In a rural area like Pratt, with a small population, taxes that support the city and county governments, two school districts, the hospital, and the community college fall on a small number of people who each have to pay more. Calvert isn’t optimistic that local taxpayers will want to shovel out more dough.
“We’re very cognizant of the burden we place on our especially local taxpayers,” Calvert said. Fifty-five percent of the college’s revenue draws from the local tax base.
Calvert said colleges do have one trick up their sleeve. The law exempts roles with “instructional components,” he said. During past threshold increases, he’s reworked job descriptions to fall under that umbrella. For example, athletic coaches wouldn’t typically be thought of as faculty, but Pratt uses the instructional nature of those roles to classify them as exempt — a move which saved him an estimated $150,000 during the 2019 increase. He reduced what would’ve been a $250,000 hit on his $15-million budget to $95,000 by reclassifying some roles and moving others to an hourly wage.
But if student services get cut, that has consequences, he said.

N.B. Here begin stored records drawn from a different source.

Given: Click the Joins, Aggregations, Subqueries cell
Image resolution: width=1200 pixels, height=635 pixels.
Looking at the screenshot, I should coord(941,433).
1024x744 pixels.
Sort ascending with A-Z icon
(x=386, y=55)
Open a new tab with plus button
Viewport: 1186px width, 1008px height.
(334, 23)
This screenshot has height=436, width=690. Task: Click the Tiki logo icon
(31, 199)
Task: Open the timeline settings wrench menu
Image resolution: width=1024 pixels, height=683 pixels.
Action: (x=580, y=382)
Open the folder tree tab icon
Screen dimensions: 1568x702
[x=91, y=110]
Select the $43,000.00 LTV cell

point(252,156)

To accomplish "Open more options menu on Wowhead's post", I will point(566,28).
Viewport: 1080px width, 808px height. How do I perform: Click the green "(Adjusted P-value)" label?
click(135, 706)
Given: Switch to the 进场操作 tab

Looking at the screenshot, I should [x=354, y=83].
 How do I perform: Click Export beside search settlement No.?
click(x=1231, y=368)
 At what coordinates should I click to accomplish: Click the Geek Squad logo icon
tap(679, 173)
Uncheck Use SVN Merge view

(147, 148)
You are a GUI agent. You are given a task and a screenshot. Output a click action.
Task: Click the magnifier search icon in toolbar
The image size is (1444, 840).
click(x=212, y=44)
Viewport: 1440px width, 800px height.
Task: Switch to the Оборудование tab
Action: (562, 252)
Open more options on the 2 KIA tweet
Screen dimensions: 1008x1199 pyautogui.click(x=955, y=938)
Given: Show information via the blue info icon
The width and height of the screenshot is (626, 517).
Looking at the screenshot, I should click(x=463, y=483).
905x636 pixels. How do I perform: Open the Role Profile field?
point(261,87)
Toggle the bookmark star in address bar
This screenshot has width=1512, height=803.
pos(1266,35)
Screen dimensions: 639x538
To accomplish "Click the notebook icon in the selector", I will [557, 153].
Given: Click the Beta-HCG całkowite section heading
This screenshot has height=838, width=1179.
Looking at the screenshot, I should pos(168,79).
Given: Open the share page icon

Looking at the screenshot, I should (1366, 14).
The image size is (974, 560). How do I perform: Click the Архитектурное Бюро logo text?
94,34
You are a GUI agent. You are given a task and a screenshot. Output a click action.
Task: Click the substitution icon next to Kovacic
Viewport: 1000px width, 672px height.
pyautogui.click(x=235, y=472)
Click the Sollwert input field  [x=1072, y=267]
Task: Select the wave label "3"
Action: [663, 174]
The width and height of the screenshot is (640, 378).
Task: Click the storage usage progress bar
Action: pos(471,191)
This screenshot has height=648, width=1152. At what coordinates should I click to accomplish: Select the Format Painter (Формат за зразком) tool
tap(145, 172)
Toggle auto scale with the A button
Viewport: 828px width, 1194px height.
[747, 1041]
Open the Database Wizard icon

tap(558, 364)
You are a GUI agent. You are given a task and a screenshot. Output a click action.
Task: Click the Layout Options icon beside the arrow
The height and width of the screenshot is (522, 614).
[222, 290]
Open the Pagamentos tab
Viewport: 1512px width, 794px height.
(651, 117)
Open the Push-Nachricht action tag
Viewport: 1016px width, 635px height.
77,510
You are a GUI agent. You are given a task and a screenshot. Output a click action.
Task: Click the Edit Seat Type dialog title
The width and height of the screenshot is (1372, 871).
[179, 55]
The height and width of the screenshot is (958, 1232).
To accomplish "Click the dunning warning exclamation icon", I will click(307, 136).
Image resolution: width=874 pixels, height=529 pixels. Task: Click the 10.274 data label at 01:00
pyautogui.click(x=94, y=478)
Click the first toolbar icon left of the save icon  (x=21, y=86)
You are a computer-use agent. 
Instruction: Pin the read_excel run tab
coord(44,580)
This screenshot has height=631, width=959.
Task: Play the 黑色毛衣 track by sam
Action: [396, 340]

Without services, student success goes down, which has a ripple effect on the local work force and economy.
“It’s kind of a vicious circle. … You push one and it forces something else,” Calvert said.
A Less Costly Option
Higher-ed leaders who spoke with The Chronicle didn’t give predictions on whether the rule will be finalized as written. The public-comment period on the proposed changes wrapped up last month, and the Labor Department expects to put the rules into effect 60 days after they’re finalized.
Though many community colleges would undeniably be hit with some sort of financial strain, William A. Herbert, the executive director of a labor-management research center at Hunter College, part of the City University of New York system, said there may be a less costly option.
The Fair Labor Standards Act provides an alternative by allowing public colleges to “pay” for overtime hours with compensatory time: essentially, time off for however many overtime hours were worked. Herbert said colleges can negotiate with their unions and individual employees to come to that agreement, which could be mutually beneficial.
“The cost factor that would be of concern would be diminished substantially because it would then mean not … having to pay additional compensation, but it would be just giving people more time off, which is something that a lot of people these days are looking for,” Herbert said.
As higher ed grapples with how to navigate the proposed changes, many colleges and higher-ed experts seem to agree the $20,000 increase is too big of a jump to implement all at once. Rather, organizations like the American Association of Community Colleges are advocating for what Baime called “reasonable, periodic increases” that are more gradual and spread out, like doing one every five to nine years.
For now, Baime said he hopes the sector’s concerns will be reflected in the final policy. Otherwise, he’s not sure how community colleges will absorb the increase.
“The proposed changes are of an extent that they will ultimately result in a reduction of student services, an increase in tuition, or both,” the AACC wrote in its public comment. “There is simply no other way for institutions to acquire the additional resources that would be required by the change.”